Bartolommeo's friends were not all of the same sort as Albertinelli. In 1504, Raphael, then a youth of twenty-one, visited the Frate in his cell and from that time on there was no break in their friendship. It is said that Raphael taught Bartolommeo some of the intricacies of perspective and that, in return, the monk-painter instructed Raphael in color.

Some years later Bartolommeo got permission from his superior in San Marco to visit Rome and see the great things there doing under the hands of Raphael and Michael Angelo. He began some works himself for the Pope, but on account of failing health, he was obliged to leave them unfinished and return to Florence. These figures, "St. Paul"  and "St. Peter,"  were completed by Raphael.
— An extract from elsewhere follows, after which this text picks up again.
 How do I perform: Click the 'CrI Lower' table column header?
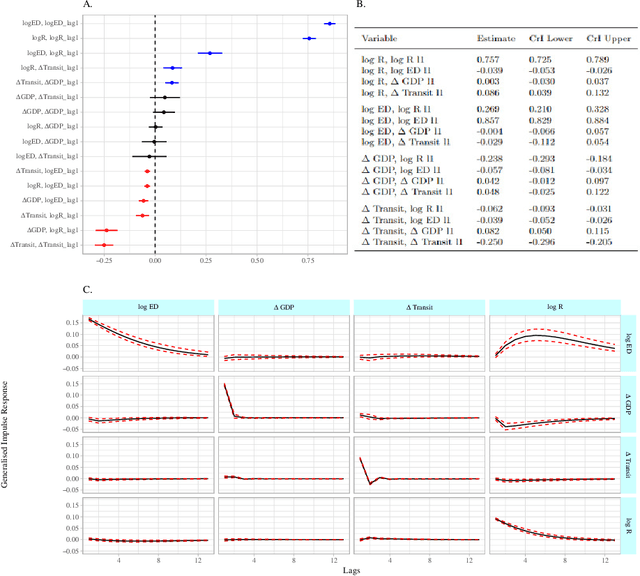click(x=551, y=37)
On his return to Florence he painted two of his best pictures—"St. Mark,"  now in the Pitti palace, and a Madonna, in Lucca. The St. Mark  is a grand figure, as he holds his book and his pen with a look of protest on his face and his noble body enveloped in the drapery which it was in Bartolommeo's power to execute so magnificently. The figure seems to set in a niche which the artist painted as a background so that the work should not be overpowered by its frame.

In the picture at Lucca we have a beautiful Madonna and Child. Holding a crown just above her head are two angels from whose hands float gauzy drapery. Just at her feet is an angel with a lute, one of the most beautiful to be found in Italian art. The picture in full and the angel are reproduced. A picture of the "Annunciation"  by Bartolommeo, at Vienna, is said to be one of his best.

Toward the end of his life he visited his home town and was gladly received by the friends of his youth. When they urged him to tarry among them be told them in the most modest way that be must go, for the King of France had asked him to come to his court. His simple friends regarded him with awe and he returned to Florence, not to go on a journey to Paris, but rather to sit by Albertinelli's deathbed. He ministered to his friend in the things his body needed; he upheld that restless spirit by the faith that glowed in himself so abundantly and altogether he gave him confidence to die calmly, trustingly even, after a life of worldliness. Think you not that it was better thus to serve a fellow creature than to serve the King of France?

This was in 1515. For two years Bartolommeo went on gloriously in his work even though bereft of his friend.

Of these closing years "The Pieta,"  that is, the dead Christ cared for by saints, is the greatest picture, some say "the most lovely of all the Frate's works for charm of coloring and depth of expression."

He died in 1517 and was buried with great honor in San Marco. The monks felt that in his death they had sustained an irreparable loss.

In his methods he was painstaking in the extreme. It is said that he always drew the nude figure before he painted the draperies. He perfected composition; that is, the arrangement of the figures in a picture, and he invented the jointed "lay figures" so useful to artists in their studios.

Though a short life, his nifty certainly be counted among the victorious ones. In a wicked age he remained as pure as his ideal and he made it easier for those who came after him to practice the art of painting.